§ **TASK DIRECTIONS**
Please copy the records below word for word, every line unchanged.

++++ THE RECORDS

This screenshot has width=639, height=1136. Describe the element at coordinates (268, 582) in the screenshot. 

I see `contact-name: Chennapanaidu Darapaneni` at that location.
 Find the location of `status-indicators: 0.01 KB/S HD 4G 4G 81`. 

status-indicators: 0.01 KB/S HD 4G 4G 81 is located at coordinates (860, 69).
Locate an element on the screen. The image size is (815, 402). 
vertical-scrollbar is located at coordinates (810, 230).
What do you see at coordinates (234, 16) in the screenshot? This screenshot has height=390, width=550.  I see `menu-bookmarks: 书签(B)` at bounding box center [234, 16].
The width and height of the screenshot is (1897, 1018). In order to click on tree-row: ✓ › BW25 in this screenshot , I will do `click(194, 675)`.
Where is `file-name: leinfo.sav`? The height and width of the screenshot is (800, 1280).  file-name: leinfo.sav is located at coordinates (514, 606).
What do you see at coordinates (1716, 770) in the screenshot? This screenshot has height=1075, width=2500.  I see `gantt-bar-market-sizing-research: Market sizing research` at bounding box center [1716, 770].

++++++++

§ **TASK SOLUTION**
This screenshot has width=639, height=1136. Describe the element at coordinates (268, 582) in the screenshot. 

I see `contact-name: Chennapanaidu Darapaneni` at that location.
 Find the location of `status-indicators: 0.01 KB/S HD 4G 4G 81`. 

status-indicators: 0.01 KB/S HD 4G 4G 81 is located at coordinates (860, 69).
Locate an element on the screen. The image size is (815, 402). 
vertical-scrollbar is located at coordinates (810, 230).
What do you see at coordinates (234, 16) in the screenshot? This screenshot has height=390, width=550.  I see `menu-bookmarks: 书签(B)` at bounding box center [234, 16].
The width and height of the screenshot is (1897, 1018). In order to click on tree-row: ✓ › BW25 in this screenshot , I will do `click(194, 675)`.
Where is `file-name: leinfo.sav`? The height and width of the screenshot is (800, 1280).  file-name: leinfo.sav is located at coordinates (514, 606).
What do you see at coordinates (1716, 770) in the screenshot? This screenshot has height=1075, width=2500.  I see `gantt-bar-market-sizing-research: Market sizing research` at bounding box center [1716, 770].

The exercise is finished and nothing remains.